(TASK): Type out every line of the data again, exactly.

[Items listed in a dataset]

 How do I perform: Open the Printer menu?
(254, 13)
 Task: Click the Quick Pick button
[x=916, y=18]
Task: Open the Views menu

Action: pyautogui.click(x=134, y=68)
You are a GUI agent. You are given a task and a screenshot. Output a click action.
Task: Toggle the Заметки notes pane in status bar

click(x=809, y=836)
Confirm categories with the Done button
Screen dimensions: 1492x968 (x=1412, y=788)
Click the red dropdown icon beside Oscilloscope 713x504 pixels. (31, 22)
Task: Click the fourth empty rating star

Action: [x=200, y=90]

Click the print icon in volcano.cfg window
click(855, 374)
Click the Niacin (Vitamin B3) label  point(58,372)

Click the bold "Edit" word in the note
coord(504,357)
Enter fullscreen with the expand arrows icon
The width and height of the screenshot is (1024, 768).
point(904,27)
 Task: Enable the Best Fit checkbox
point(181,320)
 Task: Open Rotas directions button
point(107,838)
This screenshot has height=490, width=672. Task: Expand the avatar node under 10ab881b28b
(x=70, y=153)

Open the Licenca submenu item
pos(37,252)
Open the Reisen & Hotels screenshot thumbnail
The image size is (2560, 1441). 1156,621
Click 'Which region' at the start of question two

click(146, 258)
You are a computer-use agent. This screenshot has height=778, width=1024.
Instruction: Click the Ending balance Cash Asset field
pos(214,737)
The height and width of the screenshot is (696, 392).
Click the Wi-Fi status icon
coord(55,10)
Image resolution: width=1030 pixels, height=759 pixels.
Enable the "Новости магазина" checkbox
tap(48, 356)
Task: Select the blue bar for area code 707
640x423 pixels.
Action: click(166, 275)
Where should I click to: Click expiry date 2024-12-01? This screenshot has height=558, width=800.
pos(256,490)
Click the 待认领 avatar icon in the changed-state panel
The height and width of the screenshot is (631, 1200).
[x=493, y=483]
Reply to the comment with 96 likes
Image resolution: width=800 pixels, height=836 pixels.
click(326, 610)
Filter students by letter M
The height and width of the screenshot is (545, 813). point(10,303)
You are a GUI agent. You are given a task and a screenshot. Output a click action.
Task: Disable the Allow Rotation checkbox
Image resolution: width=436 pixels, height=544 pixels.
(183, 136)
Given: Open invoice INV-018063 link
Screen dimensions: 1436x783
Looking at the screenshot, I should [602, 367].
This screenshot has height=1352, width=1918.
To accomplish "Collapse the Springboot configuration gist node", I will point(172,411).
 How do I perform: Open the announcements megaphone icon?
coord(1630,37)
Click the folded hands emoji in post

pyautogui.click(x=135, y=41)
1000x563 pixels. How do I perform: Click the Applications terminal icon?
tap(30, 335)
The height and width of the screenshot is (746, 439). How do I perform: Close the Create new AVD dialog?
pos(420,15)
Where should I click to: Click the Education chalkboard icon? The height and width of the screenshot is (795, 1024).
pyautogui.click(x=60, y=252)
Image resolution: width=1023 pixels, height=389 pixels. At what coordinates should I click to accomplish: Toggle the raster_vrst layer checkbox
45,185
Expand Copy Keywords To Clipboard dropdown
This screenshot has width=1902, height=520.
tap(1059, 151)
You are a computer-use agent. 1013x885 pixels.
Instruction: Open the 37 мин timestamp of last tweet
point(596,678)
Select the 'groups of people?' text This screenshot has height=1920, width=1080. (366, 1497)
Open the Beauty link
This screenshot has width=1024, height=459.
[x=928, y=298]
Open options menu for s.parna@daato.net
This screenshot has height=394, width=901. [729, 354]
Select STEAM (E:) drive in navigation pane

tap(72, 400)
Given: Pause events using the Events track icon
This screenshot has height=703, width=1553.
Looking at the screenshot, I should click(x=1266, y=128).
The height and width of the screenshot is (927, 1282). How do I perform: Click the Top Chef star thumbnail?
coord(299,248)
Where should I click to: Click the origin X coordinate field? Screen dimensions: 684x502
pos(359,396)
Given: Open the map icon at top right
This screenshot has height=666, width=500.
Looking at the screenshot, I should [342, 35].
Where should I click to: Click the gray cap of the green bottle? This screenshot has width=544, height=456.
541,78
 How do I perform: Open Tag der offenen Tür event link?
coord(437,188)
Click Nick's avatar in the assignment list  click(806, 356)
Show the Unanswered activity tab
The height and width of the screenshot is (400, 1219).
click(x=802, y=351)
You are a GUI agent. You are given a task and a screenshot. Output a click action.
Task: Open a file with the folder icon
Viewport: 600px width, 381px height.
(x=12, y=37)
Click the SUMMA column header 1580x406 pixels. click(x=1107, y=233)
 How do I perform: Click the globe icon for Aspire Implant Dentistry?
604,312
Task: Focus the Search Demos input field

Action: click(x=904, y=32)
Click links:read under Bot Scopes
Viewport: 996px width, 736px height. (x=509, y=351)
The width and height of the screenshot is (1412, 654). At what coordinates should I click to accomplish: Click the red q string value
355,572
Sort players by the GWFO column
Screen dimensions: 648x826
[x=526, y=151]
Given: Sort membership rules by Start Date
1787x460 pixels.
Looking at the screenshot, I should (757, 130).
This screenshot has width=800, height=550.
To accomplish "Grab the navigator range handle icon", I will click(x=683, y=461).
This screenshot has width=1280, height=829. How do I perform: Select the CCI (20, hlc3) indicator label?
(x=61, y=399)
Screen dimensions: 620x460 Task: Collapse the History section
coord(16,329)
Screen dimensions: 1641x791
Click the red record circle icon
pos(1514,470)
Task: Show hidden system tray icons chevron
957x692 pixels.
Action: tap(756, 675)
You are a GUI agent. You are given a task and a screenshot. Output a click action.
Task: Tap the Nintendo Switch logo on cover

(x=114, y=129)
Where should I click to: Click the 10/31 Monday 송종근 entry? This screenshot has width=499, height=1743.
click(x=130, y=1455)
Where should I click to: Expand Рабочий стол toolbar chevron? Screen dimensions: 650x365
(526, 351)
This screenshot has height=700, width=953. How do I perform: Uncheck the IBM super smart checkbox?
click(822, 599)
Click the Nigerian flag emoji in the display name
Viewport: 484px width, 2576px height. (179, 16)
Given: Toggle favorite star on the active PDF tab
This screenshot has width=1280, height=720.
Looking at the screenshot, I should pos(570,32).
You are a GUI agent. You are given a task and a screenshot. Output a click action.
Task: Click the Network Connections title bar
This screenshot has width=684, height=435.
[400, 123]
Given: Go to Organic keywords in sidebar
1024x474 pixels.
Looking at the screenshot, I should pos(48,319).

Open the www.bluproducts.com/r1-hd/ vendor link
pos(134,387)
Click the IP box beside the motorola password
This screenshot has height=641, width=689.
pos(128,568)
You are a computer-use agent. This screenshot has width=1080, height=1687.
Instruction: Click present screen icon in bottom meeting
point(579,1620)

(ANSWER TO THIS PROBLEM):
 How do I perform: Open the Printer menu?
(254, 13)
 Task: Click the Quick Pick button
[x=916, y=18]
Task: Open the Views menu

Action: pyautogui.click(x=134, y=68)
You are a GUI agent. You are given a task and a screenshot. Output a click action.
Task: Toggle the Заметки notes pane in status bar

click(x=809, y=836)
Confirm categories with the Done button
Screen dimensions: 1492x968 (x=1412, y=788)
Click the red dropdown icon beside Oscilloscope 713x504 pixels. (31, 22)
Task: Click the fourth empty rating star

Action: [x=200, y=90]

Click the print icon in volcano.cfg window
click(855, 374)
Click the Niacin (Vitamin B3) label  point(58,372)

Click the bold "Edit" word in the note
coord(504,357)
Enter fullscreen with the expand arrows icon
The width and height of the screenshot is (1024, 768).
point(904,27)
 Task: Enable the Best Fit checkbox
point(181,320)
 Task: Open Rotas directions button
point(107,838)
This screenshot has height=490, width=672. Task: Expand the avatar node under 10ab881b28b
(x=70, y=153)

Open the Licenca submenu item
pos(37,252)
Open the Reisen & Hotels screenshot thumbnail
The image size is (2560, 1441). 1156,621
Click 'Which region' at the start of question two

click(146, 258)
You are a computer-use agent. This screenshot has height=778, width=1024.
Instruction: Click the Ending balance Cash Asset field
pos(214,737)
The height and width of the screenshot is (696, 392).
Click the Wi-Fi status icon
coord(55,10)
Image resolution: width=1030 pixels, height=759 pixels.
Enable the "Новости магазина" checkbox
tap(48, 356)
Task: Select the blue bar for area code 707
640x423 pixels.
Action: click(166, 275)
Where should I click to: Click expiry date 2024-12-01? This screenshot has height=558, width=800.
pos(256,490)
Click the 待认领 avatar icon in the changed-state panel
The height and width of the screenshot is (631, 1200).
[x=493, y=483]
Reply to the comment with 96 likes
Image resolution: width=800 pixels, height=836 pixels.
click(326, 610)
Filter students by letter M
The height and width of the screenshot is (545, 813). point(10,303)
You are a GUI agent. You are given a task and a screenshot. Output a click action.
Task: Disable the Allow Rotation checkbox
Image resolution: width=436 pixels, height=544 pixels.
(183, 136)
Given: Open invoice INV-018063 link
Screen dimensions: 1436x783
Looking at the screenshot, I should [602, 367].
This screenshot has height=1352, width=1918.
To accomplish "Collapse the Springboot configuration gist node", I will point(172,411).
 How do I perform: Open the announcements megaphone icon?
coord(1630,37)
Click the folded hands emoji in post

pyautogui.click(x=135, y=41)
1000x563 pixels. How do I perform: Click the Applications terminal icon?
tap(30, 335)
The height and width of the screenshot is (746, 439). How do I perform: Close the Create new AVD dialog?
pos(420,15)
Where should I click to: Click the Education chalkboard icon? The height and width of the screenshot is (795, 1024).
pyautogui.click(x=60, y=252)
Image resolution: width=1023 pixels, height=389 pixels. At what coordinates should I click to accomplish: Toggle the raster_vrst layer checkbox
45,185
Expand Copy Keywords To Clipboard dropdown
This screenshot has width=1902, height=520.
tap(1059, 151)
You are a computer-use agent. 1013x885 pixels.
Instruction: Open the 37 мин timestamp of last tweet
point(596,678)
Select the 'groups of people?' text This screenshot has height=1920, width=1080. (366, 1497)
Open the Beauty link
This screenshot has width=1024, height=459.
[x=928, y=298]
Open options menu for s.parna@daato.net
This screenshot has height=394, width=901. [729, 354]
Select STEAM (E:) drive in navigation pane

tap(72, 400)
Given: Pause events using the Events track icon
This screenshot has height=703, width=1553.
Looking at the screenshot, I should click(x=1266, y=128).
The height and width of the screenshot is (927, 1282). How do I perform: Click the Top Chef star thumbnail?
coord(299,248)
Where should I click to: Click the origin X coordinate field? Screen dimensions: 684x502
pos(359,396)
Given: Open the map icon at top right
This screenshot has height=666, width=500.
Looking at the screenshot, I should [342, 35].
Where should I click to: Click the gray cap of the green bottle? This screenshot has width=544, height=456.
541,78
 How do I perform: Open Tag der offenen Tür event link?
coord(437,188)
Click Nick's avatar in the assignment list  click(806, 356)
Show the Unanswered activity tab
The height and width of the screenshot is (400, 1219).
click(x=802, y=351)
You are a GUI agent. You are given a task and a screenshot. Output a click action.
Task: Open a file with the folder icon
Viewport: 600px width, 381px height.
(x=12, y=37)
Click the SUMMA column header 1580x406 pixels. click(x=1107, y=233)
 How do I perform: Click the globe icon for Aspire Implant Dentistry?
604,312
Task: Focus the Search Demos input field

Action: click(x=904, y=32)
Click links:read under Bot Scopes
Viewport: 996px width, 736px height. (x=509, y=351)
The width and height of the screenshot is (1412, 654). At what coordinates should I click to accomplish: Click the red q string value
355,572
Sort players by the GWFO column
Screen dimensions: 648x826
[x=526, y=151]
Given: Sort membership rules by Start Date
1787x460 pixels.
Looking at the screenshot, I should (757, 130).
This screenshot has width=800, height=550.
To accomplish "Grab the navigator range handle icon", I will click(x=683, y=461).
This screenshot has width=1280, height=829. How do I perform: Select the CCI (20, hlc3) indicator label?
(x=61, y=399)
Screen dimensions: 620x460 Task: Collapse the History section
coord(16,329)
Screen dimensions: 1641x791
Click the red record circle icon
pos(1514,470)
Task: Show hidden system tray icons chevron
957x692 pixels.
Action: tap(756, 675)
You are a GUI agent. You are given a task and a screenshot. Output a click action.
Task: Tap the Nintendo Switch logo on cover

(x=114, y=129)
Where should I click to: Click the 10/31 Monday 송종근 entry? This screenshot has width=499, height=1743.
click(x=130, y=1455)
Where should I click to: Expand Рабочий стол toolbar chevron? Screen dimensions: 650x365
(526, 351)
This screenshot has height=700, width=953. How do I perform: Uncheck the IBM super smart checkbox?
click(822, 599)
Click the Nigerian flag emoji in the display name
Viewport: 484px width, 2576px height. (179, 16)
Given: Toggle favorite star on the active PDF tab
This screenshot has width=1280, height=720.
Looking at the screenshot, I should pos(570,32).
You are a GUI agent. You are given a task and a screenshot. Output a click action.
Task: Click the Network Connections title bar
This screenshot has width=684, height=435.
[400, 123]
Given: Go to Organic keywords in sidebar
1024x474 pixels.
Looking at the screenshot, I should pos(48,319).

Open the www.bluproducts.com/r1-hd/ vendor link
pos(134,387)
Click the IP box beside the motorola password
This screenshot has height=641, width=689.
pos(128,568)
You are a computer-use agent. This screenshot has width=1080, height=1687.
Instruction: Click present screen icon in bottom meeting
point(579,1620)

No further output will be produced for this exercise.